What the task requires.
Write out again, exactly, the lines below starting at the one with "805x292 pixels. How" and ending at the one with "Open the @KayleighMcEnany".

[Saved data entries]

▬▬▬

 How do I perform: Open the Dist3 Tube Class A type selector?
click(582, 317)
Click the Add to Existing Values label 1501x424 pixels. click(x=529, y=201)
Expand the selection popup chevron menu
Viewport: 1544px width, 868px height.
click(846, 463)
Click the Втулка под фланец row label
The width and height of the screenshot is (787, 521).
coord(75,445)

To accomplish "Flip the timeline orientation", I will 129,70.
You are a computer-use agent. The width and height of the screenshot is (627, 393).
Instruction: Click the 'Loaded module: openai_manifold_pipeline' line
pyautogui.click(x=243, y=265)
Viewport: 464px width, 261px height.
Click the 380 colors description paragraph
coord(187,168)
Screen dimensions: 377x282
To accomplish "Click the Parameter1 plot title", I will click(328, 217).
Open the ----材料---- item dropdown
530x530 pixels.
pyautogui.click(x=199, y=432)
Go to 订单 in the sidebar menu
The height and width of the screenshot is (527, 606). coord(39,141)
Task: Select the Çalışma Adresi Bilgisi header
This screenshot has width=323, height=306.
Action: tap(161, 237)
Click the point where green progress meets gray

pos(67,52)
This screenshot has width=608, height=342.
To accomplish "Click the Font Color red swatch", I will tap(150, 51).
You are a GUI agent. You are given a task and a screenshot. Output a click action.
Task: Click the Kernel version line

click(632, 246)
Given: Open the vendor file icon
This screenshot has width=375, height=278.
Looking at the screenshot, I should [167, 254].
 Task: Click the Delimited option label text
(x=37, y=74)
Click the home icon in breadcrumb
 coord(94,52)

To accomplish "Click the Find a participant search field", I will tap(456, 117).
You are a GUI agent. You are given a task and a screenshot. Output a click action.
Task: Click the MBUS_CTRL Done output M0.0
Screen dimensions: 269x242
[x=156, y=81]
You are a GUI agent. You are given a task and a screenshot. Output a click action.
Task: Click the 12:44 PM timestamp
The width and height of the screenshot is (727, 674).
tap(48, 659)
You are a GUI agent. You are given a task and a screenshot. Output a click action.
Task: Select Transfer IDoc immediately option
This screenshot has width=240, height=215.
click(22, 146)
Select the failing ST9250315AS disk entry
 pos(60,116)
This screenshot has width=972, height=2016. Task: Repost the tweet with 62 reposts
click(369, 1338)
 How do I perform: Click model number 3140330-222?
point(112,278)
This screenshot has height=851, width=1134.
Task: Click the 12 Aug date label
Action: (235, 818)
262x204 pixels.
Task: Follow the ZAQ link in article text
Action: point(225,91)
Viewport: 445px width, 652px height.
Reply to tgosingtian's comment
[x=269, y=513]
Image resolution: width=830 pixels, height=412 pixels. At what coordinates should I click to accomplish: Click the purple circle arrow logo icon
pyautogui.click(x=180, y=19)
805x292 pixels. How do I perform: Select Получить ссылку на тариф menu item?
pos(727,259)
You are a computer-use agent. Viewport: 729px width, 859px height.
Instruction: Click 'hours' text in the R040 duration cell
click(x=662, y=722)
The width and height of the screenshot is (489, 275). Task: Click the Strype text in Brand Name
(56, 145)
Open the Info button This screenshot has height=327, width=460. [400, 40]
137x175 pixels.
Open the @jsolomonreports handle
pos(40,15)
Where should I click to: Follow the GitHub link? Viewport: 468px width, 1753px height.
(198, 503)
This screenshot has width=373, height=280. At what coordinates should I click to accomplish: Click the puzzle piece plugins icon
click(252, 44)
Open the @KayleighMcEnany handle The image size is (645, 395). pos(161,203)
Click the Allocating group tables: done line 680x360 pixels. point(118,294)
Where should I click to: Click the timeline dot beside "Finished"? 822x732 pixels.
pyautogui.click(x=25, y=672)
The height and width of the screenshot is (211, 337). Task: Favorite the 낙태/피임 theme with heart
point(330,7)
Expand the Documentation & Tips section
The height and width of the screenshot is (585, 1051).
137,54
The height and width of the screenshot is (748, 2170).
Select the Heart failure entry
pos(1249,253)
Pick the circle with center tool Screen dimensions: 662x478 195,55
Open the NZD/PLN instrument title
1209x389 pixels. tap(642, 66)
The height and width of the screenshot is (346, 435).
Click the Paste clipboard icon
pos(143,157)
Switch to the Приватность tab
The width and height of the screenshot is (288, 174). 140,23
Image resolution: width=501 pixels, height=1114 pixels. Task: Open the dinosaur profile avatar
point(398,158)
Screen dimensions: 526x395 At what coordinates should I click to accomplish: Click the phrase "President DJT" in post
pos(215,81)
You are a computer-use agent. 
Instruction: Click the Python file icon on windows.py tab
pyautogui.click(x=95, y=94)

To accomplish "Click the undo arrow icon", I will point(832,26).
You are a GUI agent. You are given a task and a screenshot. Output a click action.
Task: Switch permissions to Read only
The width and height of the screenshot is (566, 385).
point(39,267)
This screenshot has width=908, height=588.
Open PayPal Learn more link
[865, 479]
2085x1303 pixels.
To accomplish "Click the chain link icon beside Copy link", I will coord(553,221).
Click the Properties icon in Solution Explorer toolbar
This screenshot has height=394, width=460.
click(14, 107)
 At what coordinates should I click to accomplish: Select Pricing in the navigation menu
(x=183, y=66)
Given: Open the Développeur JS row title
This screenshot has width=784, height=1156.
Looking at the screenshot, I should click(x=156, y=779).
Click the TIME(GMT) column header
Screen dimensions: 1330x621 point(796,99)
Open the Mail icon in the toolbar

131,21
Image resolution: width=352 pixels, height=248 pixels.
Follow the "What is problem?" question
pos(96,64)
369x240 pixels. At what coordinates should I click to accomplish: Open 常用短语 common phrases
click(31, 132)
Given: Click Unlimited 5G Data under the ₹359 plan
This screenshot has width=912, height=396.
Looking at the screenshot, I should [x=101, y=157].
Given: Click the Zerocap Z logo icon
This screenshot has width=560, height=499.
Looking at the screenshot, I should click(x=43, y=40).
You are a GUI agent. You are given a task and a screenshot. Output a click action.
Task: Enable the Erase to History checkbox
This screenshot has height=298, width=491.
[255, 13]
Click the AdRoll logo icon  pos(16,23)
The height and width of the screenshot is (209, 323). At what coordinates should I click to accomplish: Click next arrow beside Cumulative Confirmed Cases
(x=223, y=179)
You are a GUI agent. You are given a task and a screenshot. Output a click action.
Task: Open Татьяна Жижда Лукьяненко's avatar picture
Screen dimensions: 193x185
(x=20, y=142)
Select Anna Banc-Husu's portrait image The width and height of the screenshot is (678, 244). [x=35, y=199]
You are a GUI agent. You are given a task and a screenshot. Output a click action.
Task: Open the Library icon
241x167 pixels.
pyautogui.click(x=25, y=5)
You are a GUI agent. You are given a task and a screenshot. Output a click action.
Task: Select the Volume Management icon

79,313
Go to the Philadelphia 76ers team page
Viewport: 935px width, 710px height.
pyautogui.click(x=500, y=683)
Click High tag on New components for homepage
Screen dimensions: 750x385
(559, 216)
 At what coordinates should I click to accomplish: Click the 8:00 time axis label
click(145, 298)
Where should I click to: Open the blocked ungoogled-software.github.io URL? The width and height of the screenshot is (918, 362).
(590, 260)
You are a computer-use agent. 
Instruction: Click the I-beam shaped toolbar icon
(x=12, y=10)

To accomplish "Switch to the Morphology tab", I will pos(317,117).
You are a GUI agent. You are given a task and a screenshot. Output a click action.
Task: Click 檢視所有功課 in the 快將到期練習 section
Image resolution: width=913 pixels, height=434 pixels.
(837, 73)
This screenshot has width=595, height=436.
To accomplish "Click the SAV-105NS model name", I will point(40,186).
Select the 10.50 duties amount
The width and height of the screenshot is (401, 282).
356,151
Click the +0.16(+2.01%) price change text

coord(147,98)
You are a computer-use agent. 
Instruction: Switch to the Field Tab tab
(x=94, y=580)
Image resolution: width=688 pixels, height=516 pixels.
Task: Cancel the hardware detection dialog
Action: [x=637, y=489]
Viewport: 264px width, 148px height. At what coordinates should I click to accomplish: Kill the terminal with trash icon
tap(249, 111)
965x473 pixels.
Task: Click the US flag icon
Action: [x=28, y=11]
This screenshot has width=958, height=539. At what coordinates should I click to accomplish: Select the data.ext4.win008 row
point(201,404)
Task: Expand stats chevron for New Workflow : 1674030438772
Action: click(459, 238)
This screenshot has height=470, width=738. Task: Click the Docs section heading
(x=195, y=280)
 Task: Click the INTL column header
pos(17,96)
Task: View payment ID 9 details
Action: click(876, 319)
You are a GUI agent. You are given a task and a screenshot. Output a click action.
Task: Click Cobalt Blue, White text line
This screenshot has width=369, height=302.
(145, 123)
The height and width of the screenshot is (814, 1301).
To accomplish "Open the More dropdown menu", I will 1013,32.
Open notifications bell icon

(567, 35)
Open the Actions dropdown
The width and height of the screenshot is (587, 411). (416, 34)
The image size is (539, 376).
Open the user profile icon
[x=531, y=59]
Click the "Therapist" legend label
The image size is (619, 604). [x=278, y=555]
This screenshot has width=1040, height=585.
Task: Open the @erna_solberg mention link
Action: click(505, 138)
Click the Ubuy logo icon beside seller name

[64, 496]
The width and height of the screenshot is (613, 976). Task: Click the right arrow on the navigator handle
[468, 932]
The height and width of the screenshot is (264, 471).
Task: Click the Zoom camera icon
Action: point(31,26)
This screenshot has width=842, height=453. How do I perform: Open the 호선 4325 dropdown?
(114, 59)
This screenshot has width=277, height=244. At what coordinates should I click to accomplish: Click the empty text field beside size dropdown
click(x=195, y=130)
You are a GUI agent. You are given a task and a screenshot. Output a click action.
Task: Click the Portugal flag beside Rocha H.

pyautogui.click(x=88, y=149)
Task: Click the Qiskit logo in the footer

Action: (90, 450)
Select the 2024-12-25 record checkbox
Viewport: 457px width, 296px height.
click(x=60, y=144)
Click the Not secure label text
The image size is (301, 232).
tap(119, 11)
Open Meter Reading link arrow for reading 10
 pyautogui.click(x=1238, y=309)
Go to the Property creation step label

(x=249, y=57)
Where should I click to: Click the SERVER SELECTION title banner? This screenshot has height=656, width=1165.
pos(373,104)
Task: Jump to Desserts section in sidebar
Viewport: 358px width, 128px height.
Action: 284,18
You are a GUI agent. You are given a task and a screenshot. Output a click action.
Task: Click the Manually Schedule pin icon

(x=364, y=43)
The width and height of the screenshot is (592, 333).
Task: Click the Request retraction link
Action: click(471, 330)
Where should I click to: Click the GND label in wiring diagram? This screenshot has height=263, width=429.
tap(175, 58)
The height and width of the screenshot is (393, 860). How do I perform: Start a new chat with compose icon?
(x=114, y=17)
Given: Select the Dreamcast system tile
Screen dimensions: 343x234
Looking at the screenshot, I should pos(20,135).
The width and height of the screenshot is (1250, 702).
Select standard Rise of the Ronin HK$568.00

▬▬▬

Your solution.
805x292 pixels. How do I perform: Select Получить ссылку на тариф menu item?
pos(727,259)
You are a computer-use agent. Viewport: 729px width, 859px height.
Instruction: Click 'hours' text in the R040 duration cell
click(x=662, y=722)
The width and height of the screenshot is (489, 275). Task: Click the Strype text in Brand Name
(56, 145)
Open the Info button This screenshot has height=327, width=460. [400, 40]
137x175 pixels.
Open the @jsolomonreports handle
pos(40,15)
Where should I click to: Follow the GitHub link? Viewport: 468px width, 1753px height.
(198, 503)
This screenshot has width=373, height=280. At what coordinates should I click to accomplish: Click the puzzle piece plugins icon
click(252, 44)
Open the @KayleighMcEnany handle The image size is (645, 395). pos(161,203)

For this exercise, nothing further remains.